[Stored data entries]
========
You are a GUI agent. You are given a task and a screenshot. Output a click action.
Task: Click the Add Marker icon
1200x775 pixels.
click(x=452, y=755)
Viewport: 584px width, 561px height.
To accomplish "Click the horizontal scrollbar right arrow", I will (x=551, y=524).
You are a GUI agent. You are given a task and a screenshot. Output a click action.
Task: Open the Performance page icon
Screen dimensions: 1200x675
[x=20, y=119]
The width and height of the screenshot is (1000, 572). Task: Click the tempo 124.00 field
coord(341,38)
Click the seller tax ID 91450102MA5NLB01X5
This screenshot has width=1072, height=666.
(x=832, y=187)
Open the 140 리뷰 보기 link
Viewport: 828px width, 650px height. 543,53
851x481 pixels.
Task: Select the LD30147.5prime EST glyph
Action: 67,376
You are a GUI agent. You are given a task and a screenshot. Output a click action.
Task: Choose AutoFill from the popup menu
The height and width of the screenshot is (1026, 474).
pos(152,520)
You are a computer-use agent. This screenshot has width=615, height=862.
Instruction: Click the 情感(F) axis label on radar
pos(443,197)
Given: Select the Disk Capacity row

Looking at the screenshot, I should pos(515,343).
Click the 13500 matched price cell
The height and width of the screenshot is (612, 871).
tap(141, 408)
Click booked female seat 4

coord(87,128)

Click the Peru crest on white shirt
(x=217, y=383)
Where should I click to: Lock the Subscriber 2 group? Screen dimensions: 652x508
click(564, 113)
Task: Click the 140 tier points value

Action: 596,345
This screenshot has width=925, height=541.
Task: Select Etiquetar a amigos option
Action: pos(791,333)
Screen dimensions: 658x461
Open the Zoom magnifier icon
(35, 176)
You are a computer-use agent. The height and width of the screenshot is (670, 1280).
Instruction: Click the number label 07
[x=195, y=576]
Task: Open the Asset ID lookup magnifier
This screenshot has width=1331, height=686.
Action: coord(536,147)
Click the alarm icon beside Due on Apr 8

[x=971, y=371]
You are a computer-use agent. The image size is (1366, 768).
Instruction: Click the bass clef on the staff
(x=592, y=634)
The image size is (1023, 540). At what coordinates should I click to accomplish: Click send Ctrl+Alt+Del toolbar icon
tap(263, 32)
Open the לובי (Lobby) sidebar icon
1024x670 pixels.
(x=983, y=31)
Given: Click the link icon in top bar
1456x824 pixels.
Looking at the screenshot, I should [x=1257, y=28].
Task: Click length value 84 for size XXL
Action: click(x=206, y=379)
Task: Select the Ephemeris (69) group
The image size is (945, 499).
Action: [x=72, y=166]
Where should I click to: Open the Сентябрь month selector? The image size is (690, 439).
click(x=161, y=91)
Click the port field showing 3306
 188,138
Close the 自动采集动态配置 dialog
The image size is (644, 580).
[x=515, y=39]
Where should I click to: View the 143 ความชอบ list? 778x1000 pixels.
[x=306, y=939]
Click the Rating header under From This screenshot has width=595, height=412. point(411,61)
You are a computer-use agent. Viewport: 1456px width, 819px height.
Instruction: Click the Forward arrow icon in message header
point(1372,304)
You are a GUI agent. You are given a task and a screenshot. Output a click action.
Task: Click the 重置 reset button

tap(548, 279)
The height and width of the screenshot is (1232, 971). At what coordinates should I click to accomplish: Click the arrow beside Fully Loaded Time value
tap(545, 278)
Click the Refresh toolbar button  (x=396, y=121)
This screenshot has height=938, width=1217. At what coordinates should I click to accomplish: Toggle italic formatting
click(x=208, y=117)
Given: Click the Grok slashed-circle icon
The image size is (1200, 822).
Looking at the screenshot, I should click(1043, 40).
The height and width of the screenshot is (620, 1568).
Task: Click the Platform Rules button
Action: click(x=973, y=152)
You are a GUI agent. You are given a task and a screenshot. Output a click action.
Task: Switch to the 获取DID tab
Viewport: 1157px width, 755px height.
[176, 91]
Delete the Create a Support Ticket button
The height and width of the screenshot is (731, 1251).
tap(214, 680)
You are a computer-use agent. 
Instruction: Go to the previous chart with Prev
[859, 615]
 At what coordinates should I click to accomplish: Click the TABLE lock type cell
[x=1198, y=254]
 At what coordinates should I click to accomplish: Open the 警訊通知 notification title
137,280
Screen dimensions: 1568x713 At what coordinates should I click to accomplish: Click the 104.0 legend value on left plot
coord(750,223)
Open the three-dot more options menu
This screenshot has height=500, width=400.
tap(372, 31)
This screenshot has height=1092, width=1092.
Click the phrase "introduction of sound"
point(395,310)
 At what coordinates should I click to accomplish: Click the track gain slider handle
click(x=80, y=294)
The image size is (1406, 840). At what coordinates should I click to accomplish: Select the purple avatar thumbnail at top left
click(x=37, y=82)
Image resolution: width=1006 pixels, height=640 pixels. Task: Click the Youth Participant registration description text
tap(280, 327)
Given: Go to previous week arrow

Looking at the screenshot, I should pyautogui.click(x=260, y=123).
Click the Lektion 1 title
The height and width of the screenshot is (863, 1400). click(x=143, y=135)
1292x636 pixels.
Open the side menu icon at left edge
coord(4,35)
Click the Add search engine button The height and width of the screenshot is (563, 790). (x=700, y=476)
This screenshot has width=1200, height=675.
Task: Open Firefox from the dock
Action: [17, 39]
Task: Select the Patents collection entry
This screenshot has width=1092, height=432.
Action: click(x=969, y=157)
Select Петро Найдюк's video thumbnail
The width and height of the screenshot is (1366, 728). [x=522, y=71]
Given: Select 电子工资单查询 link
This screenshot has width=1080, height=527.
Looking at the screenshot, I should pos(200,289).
========
TASK ITEM: Word for word, transcribe all of the records.

TASK RESPONSE:
You are a GUI agent. You are given a task and a screenshot. Output a click action.
Task: Click the Add Marker icon
1200x775 pixels.
click(x=452, y=755)
Viewport: 584px width, 561px height.
To accomplish "Click the horizontal scrollbar right arrow", I will (x=551, y=524).
You are a GUI agent. You are given a task and a screenshot. Output a click action.
Task: Open the Performance page icon
Screen dimensions: 1200x675
[x=20, y=119]
The width and height of the screenshot is (1000, 572). Task: Click the tempo 124.00 field
coord(341,38)
Click the seller tax ID 91450102MA5NLB01X5
This screenshot has width=1072, height=666.
(x=832, y=187)
Open the 140 리뷰 보기 link
Viewport: 828px width, 650px height. 543,53
851x481 pixels.
Task: Select the LD30147.5prime EST glyph
Action: 67,376
You are a GUI agent. You are given a task and a screenshot. Output a click action.
Task: Choose AutoFill from the popup menu
The height and width of the screenshot is (1026, 474).
pos(152,520)
You are a computer-use agent. This screenshot has width=615, height=862.
Instruction: Click the 情感(F) axis label on radar
pos(443,197)
Given: Select the Disk Capacity row

Looking at the screenshot, I should pos(515,343).
Click the 13500 matched price cell
The height and width of the screenshot is (612, 871).
tap(141, 408)
Click booked female seat 4

coord(87,128)

Click the Peru crest on white shirt
(x=217, y=383)
Where should I click to: Lock the Subscriber 2 group? Screen dimensions: 652x508
click(564, 113)
Task: Click the 140 tier points value

Action: 596,345
This screenshot has width=925, height=541.
Task: Select Etiquetar a amigos option
Action: pos(791,333)
Screen dimensions: 658x461
Open the Zoom magnifier icon
(35, 176)
You are a computer-use agent. The height and width of the screenshot is (670, 1280).
Instruction: Click the number label 07
[x=195, y=576]
Task: Open the Asset ID lookup magnifier
This screenshot has width=1331, height=686.
Action: coord(536,147)
Click the alarm icon beside Due on Apr 8

[x=971, y=371]
You are a computer-use agent. The image size is (1366, 768).
Instruction: Click the bass clef on the staff
(x=592, y=634)
The image size is (1023, 540). At what coordinates should I click to accomplish: Click send Ctrl+Alt+Del toolbar icon
tap(263, 32)
Open the לובי (Lobby) sidebar icon
1024x670 pixels.
(x=983, y=31)
Given: Click the link icon in top bar
1456x824 pixels.
Looking at the screenshot, I should [x=1257, y=28].
Task: Click length value 84 for size XXL
Action: click(x=206, y=379)
Task: Select the Ephemeris (69) group
The image size is (945, 499).
Action: [x=72, y=166]
Where should I click to: Open the Сентябрь month selector? The image size is (690, 439).
click(x=161, y=91)
Click the port field showing 3306
 188,138
Close the 自动采集动态配置 dialog
The image size is (644, 580).
[x=515, y=39]
Where should I click to: View the 143 ความชอบ list? 778x1000 pixels.
[x=306, y=939]
Click the Rating header under From This screenshot has width=595, height=412. point(411,61)
You are a computer-use agent. Viewport: 1456px width, 819px height.
Instruction: Click the Forward arrow icon in message header
point(1372,304)
You are a GUI agent. You are given a task and a screenshot. Output a click action.
Task: Click the 重置 reset button

tap(548, 279)
The height and width of the screenshot is (1232, 971). At what coordinates should I click to accomplish: Click the arrow beside Fully Loaded Time value
tap(545, 278)
Click the Refresh toolbar button  (x=396, y=121)
This screenshot has height=938, width=1217. At what coordinates should I click to accomplish: Toggle italic formatting
click(x=208, y=117)
Given: Click the Grok slashed-circle icon
The image size is (1200, 822).
Looking at the screenshot, I should click(1043, 40).
The height and width of the screenshot is (620, 1568).
Task: Click the Platform Rules button
Action: click(x=973, y=152)
You are a GUI agent. You are given a task and a screenshot. Output a click action.
Task: Switch to the 获取DID tab
Viewport: 1157px width, 755px height.
[176, 91]
Delete the Create a Support Ticket button
The height and width of the screenshot is (731, 1251).
tap(214, 680)
You are a computer-use agent. 
Instruction: Go to the previous chart with Prev
[859, 615]
 At what coordinates should I click to accomplish: Click the TABLE lock type cell
[x=1198, y=254]
 At what coordinates should I click to accomplish: Open the 警訊通知 notification title
137,280
Screen dimensions: 1568x713 At what coordinates should I click to accomplish: Click the 104.0 legend value on left plot
coord(750,223)
Open the three-dot more options menu
This screenshot has height=500, width=400.
tap(372, 31)
This screenshot has height=1092, width=1092.
Click the phrase "introduction of sound"
point(395,310)
 At what coordinates should I click to accomplish: Click the track gain slider handle
click(x=80, y=294)
The image size is (1406, 840). At what coordinates should I click to accomplish: Select the purple avatar thumbnail at top left
click(x=37, y=82)
Image resolution: width=1006 pixels, height=640 pixels. Task: Click the Youth Participant registration description text
tap(280, 327)
Given: Go to previous week arrow

Looking at the screenshot, I should pyautogui.click(x=260, y=123).
Click the Lektion 1 title
The height and width of the screenshot is (863, 1400). click(x=143, y=135)
1292x636 pixels.
Open the side menu icon at left edge
coord(4,35)
Click the Add search engine button The height and width of the screenshot is (563, 790). (x=700, y=476)
This screenshot has width=1200, height=675.
Task: Open Firefox from the dock
Action: [17, 39]
Task: Select the Patents collection entry
This screenshot has width=1092, height=432.
Action: click(x=969, y=157)
Select Петро Найдюк's video thumbnail
The width and height of the screenshot is (1366, 728). [x=522, y=71]
Given: Select 电子工资单查询 link
This screenshot has width=1080, height=527.
Looking at the screenshot, I should pos(200,289).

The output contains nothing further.